Note: Cannot use DataFlow library; no add-ons allowed.

I have four tasks as shown in the diagram below:

enter image description here

  • task_1 (data_producer) -> reads records from a large file (>500000 records) and adds records to a BlockingCollection

  • task_2, task_3 (data_consumers) -> Each of these tasks take records from the BlockingCollection. Each task performs some work on the record taken from the BlockingCollection (network related) and when complete, each task can add a record to the results queue. Order of processing is NOT important.

  • task_4 (results processor) -> Takes records from results_queue and writes to an output file.

I then wait for the tasks to complete, i.e.:

Task.WhenAll( t1, t2, t3, t4 )

So I have one producer task, MULTIPLE consumer tasks, and one task for saving the results.

My question is:

HOW do I notify task 4 when tasks 2 and 3 are completed, so that task 4 also knows when to end?

I have found many examples that "move" data from ONE task to another in a linear "pipeline" fashion, but have not found any examples that illustrate the above; that is, how to notify task 4 when task 2 and 3 are complete, so that it will know when to complete as well.

My initial thought is to "register" task 2 and 3 with task 4 and simply monitor the state of each registered task -- when task 2 and 3 are no longer running, then task 4 can stop (if the results queue is also empty).

Thanks in advance.


Solution

  • This is a bit of a extension on what Thomas already said.

    By using a BlockingCollection you can call GetConsumingEnumerable() on it and just treat it as a normal foreach loop. This will let your tasks end "natually". The only thing you need to do is add one extra task that watches tasks 2 and 3 to see when they end and call the complete adding on them.

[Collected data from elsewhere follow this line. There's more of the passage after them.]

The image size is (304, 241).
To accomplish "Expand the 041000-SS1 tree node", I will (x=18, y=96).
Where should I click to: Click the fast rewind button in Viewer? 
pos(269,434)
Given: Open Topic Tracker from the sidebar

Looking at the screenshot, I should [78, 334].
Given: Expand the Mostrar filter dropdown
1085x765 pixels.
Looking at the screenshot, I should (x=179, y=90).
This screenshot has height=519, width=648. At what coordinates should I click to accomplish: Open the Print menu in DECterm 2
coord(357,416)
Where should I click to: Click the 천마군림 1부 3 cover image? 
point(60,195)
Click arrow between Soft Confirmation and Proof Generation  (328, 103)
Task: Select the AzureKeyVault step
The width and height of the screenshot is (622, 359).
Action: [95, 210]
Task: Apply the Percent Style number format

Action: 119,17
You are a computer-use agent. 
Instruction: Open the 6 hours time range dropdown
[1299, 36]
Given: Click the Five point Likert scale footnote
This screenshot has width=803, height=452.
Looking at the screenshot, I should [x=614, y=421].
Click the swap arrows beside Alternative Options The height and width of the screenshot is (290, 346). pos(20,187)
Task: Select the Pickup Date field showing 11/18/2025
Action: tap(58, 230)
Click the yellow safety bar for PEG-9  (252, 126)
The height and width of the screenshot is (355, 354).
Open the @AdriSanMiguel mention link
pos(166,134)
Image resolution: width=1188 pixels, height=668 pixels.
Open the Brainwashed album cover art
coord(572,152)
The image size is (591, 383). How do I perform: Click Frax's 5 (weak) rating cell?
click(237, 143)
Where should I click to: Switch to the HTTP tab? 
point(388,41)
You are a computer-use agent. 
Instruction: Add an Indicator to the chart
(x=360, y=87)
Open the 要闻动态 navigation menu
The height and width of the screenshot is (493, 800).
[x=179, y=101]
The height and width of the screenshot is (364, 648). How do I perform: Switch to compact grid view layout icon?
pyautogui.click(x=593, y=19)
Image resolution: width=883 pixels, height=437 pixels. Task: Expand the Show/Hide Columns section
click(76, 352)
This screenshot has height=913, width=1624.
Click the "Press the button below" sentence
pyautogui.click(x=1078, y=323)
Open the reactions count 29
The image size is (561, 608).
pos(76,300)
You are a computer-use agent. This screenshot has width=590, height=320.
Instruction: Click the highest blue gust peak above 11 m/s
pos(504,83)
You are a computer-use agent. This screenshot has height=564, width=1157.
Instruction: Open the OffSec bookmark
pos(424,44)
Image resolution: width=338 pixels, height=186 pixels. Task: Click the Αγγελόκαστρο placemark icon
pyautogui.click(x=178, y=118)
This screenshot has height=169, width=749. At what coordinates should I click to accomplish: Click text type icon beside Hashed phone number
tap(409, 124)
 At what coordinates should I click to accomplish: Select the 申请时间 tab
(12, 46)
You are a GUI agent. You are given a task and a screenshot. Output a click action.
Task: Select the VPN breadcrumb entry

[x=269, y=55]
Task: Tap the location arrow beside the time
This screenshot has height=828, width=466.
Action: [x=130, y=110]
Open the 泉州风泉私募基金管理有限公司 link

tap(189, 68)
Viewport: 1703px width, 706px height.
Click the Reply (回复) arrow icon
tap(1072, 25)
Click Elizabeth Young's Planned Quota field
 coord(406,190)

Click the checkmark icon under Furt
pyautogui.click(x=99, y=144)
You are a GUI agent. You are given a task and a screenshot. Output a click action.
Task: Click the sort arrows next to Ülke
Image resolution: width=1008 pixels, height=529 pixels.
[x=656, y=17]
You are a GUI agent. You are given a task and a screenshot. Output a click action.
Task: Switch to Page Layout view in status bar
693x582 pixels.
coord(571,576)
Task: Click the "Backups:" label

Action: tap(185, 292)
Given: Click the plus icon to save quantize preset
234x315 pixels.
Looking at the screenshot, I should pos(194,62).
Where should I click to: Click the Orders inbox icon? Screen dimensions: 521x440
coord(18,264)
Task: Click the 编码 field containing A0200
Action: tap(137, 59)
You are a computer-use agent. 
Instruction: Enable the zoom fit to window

    private BlockingCollection<Stage1> _stageOneBlockingCollection = new BlockingCollection<Stage1>();
    private BlockingCollection<Stage2> _stageTwoBlockingCollection = new BlockingCollection<Stage2>();
    
    Task RunProcess()
    {
        Task1Start();
        var t2 = Stage2Start();
        var t3 = Stage2Start();
        Stage2MonitorStart(t2,t3);
        retrun Task4Start();
    }
    
    public void Task1Start()
    {
        Task.Run(()=>
        {
            foreach(var item in GetFileSource())
            {
                var processedItem = Process(item);
                _stageOneBlockingCollection.Add(processedItem);
            }
            _stageOneBlockingCollection.CompleteAdding();
        }
    }
    
    public Task Stage2Start()
    {
        return Task.Run(()=>
        {
            foreach(var item in _stageOneBlockingCollection.GetConsumingEnumerable())
            {
                var processedItem = ProcessStage2(item);
                _stageTwoBlockingCollection.Add(processedItem);
            }
        }
    }
    
    void Stage2MonitorStart(params Task[] tasks)
    {
        //Once all tasks complete mark the collection complete adding.
        Task.WhenAll(tasks).ContinueWith(t=>_stageTwoBlockingCollection.CompleteAdding());
    }
    
    public Task Stage4Start()
    {
        return Task.Run(()=>
        {
            foreach(var item in _stageTwoBlockingCollection.GetConsumingEnumerable())
            {
                var processedItem = ProcessStage4(item);
                WriteToOutputFile(processedItem);
            }
        }
    }